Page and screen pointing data
####

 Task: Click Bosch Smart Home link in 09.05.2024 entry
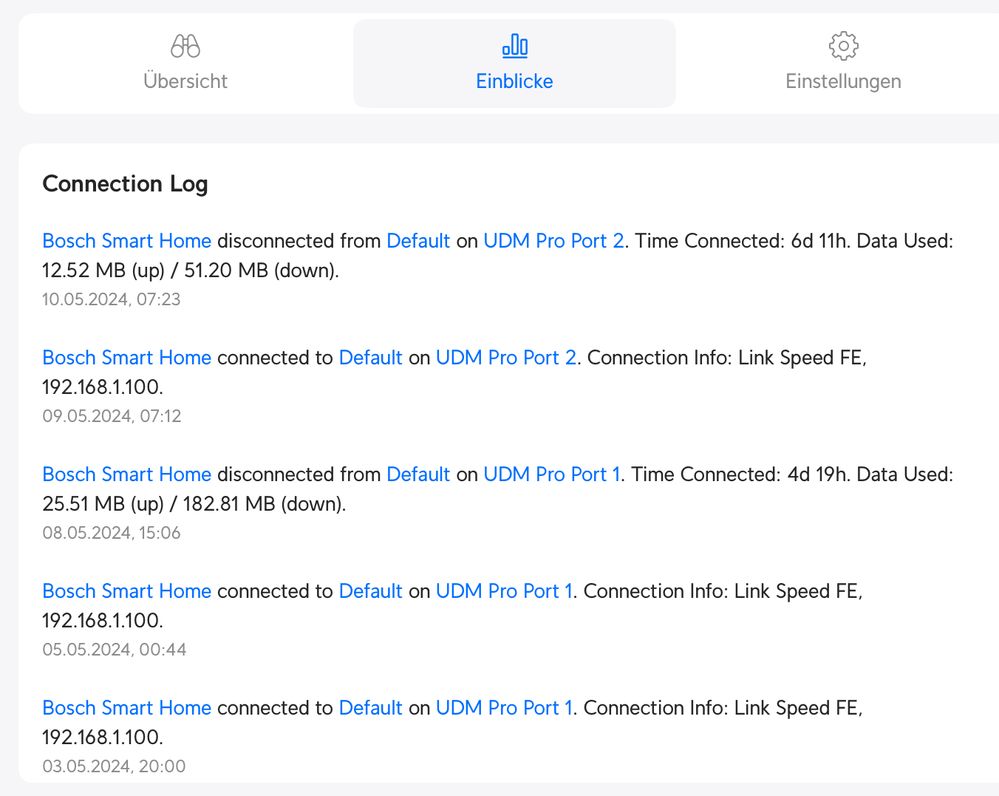point(127,358)
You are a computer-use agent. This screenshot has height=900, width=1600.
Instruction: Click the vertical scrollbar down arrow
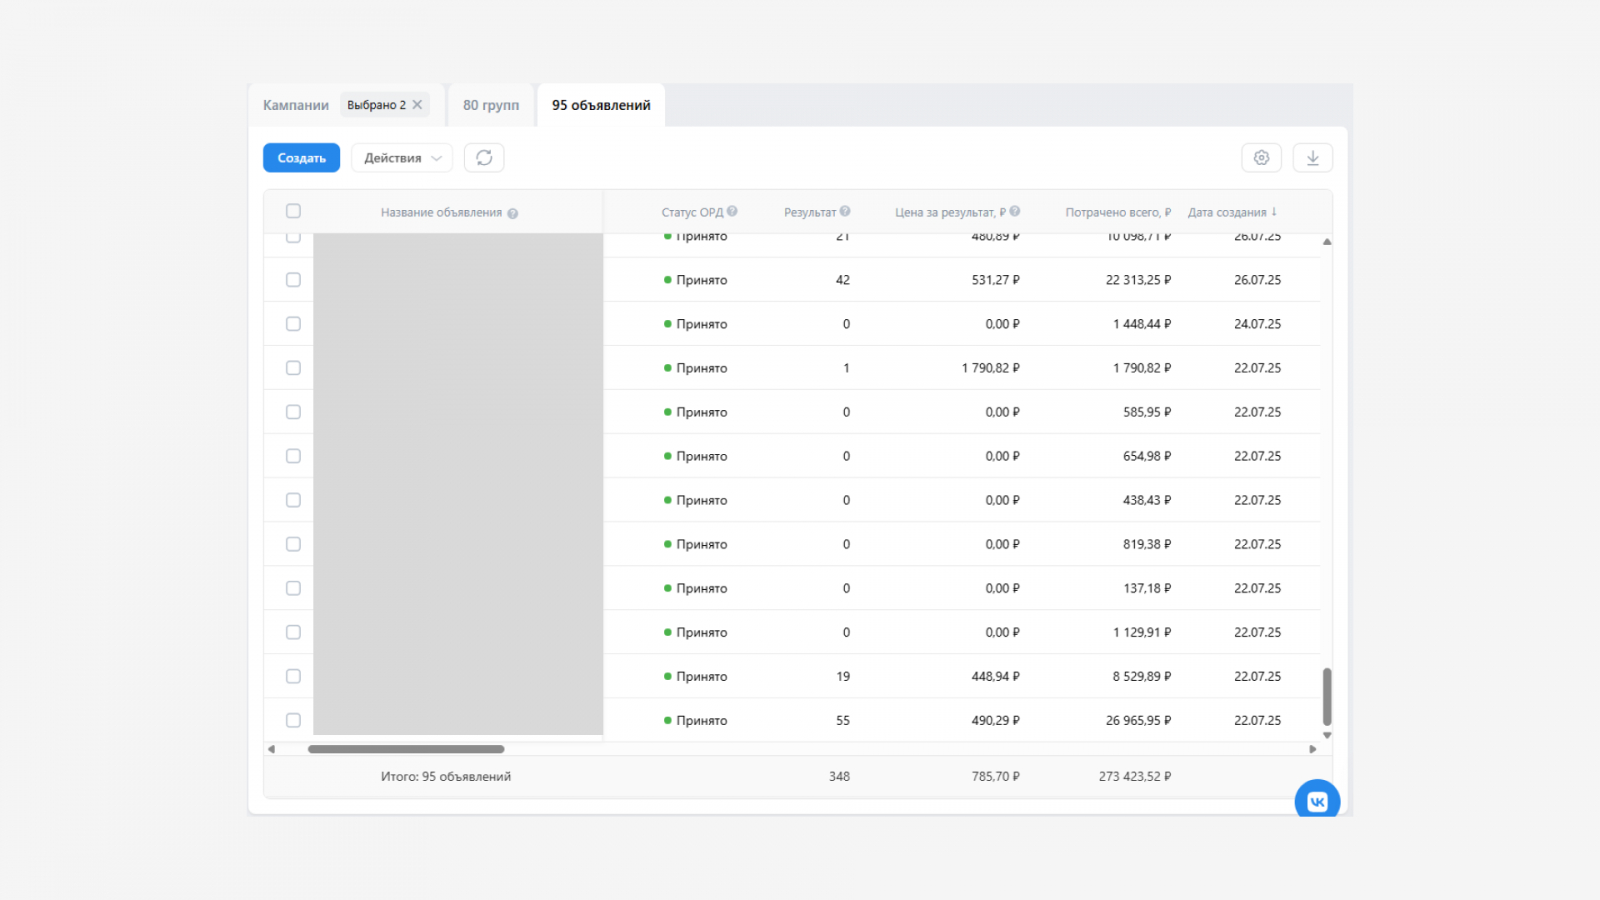[1327, 735]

####

→ EXERCISE REQUIREMENTS
Can you reproduce every text line of the data above word for word, leaving the pictures out?

→ THE RESPONSE
 Task: Click Bosch Smart Home link in 09.05.2024 entry
point(127,358)
You are a computer-use agent. This screenshot has height=900, width=1600.
Instruction: Click the vertical scrollbar down arrow
[1327, 735]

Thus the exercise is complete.